The Personality of the Pre-School Child

Author:

Dr Werner Wolff. Heinemann Medical Books,

Ltd. 25s.

Throughout this book the emphasis is laid on the difference between the viewpoint of the young child, and that of the adult. The child explores the world not only to gain knowledge but also to differentiate himself from his environment, and all expressions of his personality are variations of the one theme: the child’s search for his self. Behaviour in the young child similar to that of the adult may in fact arise from very different roots, and mean something very different. With this in mind, Dr Wolff has after some fifteen years of study evolved certain methods of exploring the depths of the child’s personality as shown in his different modes of expression?in drawing, in movement and in gesture. He has followed the Behaviourist School by careful observation, but has refrained from drawing any conclusion until he has obtained the child’s own statement, and in its environmental context. Close studies and a number of experiments have been made on a group of three to five-year olds. From the point of view of the child therapist, the chapters on Principles of Children’s Art, and Intelligence in the Pre-school Child should be of great value. The child’s ability to express certain relationships in the emphasis given, for example, to certain aspects of the human body, to the total elimination or partial suppression of other parts, appears to arise from unconscious sources, and each young personality appears to express in drawing a certain rhythmic proportion which is characteristic throughout. This has been called the R.Q. (or rhythmic quotient) and Dr Wolff shows how this can be estimated, and in an integrating personality it appears to bear a steady relationship to the I.Q. Where a discrepancy between I.Q. and R.Q. occurs, it may suggest an overstraining of intellectual functions, or a chaos of emotional drives.
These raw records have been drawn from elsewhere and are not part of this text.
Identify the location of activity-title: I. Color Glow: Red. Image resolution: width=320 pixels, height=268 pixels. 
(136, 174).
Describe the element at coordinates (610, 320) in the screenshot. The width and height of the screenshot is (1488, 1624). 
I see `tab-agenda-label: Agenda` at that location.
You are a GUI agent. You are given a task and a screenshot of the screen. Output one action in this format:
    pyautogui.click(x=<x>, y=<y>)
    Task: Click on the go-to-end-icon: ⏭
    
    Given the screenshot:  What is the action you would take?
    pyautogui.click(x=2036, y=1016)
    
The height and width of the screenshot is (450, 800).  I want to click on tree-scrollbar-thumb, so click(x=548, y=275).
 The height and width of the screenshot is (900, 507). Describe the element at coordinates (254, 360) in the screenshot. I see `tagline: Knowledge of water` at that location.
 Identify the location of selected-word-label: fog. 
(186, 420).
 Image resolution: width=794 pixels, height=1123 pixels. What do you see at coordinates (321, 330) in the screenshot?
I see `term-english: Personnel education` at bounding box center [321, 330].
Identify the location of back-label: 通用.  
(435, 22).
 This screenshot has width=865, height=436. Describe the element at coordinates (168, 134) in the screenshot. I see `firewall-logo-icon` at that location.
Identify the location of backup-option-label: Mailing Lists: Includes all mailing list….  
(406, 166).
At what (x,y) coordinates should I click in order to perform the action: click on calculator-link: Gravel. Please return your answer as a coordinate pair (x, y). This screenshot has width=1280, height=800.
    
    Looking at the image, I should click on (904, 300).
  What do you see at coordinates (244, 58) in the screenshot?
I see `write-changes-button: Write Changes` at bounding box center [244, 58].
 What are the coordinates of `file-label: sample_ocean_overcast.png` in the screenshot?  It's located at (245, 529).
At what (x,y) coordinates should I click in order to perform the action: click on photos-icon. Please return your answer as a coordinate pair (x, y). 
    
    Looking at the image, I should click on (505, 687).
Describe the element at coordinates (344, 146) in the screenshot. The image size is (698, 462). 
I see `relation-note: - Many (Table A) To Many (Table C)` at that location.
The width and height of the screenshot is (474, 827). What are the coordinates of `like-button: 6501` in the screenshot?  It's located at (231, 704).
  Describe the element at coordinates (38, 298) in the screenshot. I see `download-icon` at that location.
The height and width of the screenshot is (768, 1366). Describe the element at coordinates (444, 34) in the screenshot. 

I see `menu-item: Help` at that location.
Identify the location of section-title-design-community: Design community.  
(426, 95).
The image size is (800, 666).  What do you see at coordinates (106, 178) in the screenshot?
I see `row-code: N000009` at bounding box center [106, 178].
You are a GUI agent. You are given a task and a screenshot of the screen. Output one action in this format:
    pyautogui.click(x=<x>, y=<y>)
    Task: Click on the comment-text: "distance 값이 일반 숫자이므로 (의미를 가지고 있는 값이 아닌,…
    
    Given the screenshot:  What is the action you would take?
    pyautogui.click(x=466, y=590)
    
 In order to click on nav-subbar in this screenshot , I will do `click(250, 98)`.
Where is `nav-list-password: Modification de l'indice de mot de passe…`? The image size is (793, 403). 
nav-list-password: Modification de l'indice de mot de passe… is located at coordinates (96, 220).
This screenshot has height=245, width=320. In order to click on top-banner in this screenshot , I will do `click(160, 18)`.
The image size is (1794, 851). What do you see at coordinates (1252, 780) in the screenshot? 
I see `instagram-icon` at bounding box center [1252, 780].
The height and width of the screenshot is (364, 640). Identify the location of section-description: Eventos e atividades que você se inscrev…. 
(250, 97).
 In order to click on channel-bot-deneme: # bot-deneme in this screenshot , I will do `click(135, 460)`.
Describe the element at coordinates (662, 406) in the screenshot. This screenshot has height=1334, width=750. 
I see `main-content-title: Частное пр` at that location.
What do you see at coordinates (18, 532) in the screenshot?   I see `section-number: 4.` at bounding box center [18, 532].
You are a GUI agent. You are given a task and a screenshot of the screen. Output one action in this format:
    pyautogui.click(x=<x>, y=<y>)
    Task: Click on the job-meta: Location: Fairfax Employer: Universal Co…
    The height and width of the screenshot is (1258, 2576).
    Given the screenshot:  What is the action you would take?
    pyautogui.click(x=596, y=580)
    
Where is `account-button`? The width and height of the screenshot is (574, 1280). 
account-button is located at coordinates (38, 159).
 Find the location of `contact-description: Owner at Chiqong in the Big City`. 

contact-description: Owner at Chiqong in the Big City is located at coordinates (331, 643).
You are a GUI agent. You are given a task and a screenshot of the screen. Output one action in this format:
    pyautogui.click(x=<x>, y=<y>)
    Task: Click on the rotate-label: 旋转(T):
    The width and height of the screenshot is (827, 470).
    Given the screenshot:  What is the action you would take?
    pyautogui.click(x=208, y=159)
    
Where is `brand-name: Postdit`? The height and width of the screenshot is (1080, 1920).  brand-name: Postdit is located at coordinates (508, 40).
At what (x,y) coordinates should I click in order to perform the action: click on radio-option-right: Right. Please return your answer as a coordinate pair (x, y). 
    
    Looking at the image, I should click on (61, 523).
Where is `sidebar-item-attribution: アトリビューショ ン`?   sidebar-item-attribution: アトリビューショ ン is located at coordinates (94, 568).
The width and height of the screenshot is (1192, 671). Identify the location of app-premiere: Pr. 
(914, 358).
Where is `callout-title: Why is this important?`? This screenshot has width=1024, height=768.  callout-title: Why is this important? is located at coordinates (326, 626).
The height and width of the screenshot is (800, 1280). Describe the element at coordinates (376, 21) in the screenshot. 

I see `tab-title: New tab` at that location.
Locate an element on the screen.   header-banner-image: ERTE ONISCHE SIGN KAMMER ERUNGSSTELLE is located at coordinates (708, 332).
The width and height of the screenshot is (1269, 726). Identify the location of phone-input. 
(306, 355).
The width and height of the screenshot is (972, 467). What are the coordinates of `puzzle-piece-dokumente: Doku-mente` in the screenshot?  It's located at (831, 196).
In the pre-school child, whose life pattern is more determined by his unconscious than by his conscious life, his sensing of relationships as expressed in drawing can indicate normal or abnormal changes in personality.

Dr Wolff disagrees with the application of certain of the psychoanalytical principles; he lays greater stress on the mother’s more exclusive influence throughout the pre-school period, and considers that each child needs very individual understanding in order to appreciate the symbolism expressed, but he himself becomes somewhat dogmatic and over-simplified at times, especially in his chapter on the insecure and secure child.

The book is at times repetitive?some of the quotations of the children seem unreal in the rather too adult phraseology?but it is a careful and sincere effort which takes the study of the pre-school child a considerable step further.

Anyone who is associated with nursery school work, and educational psychologists concerned with young children, should find the book of great interest, and the bibliography is a very complete one. M.C.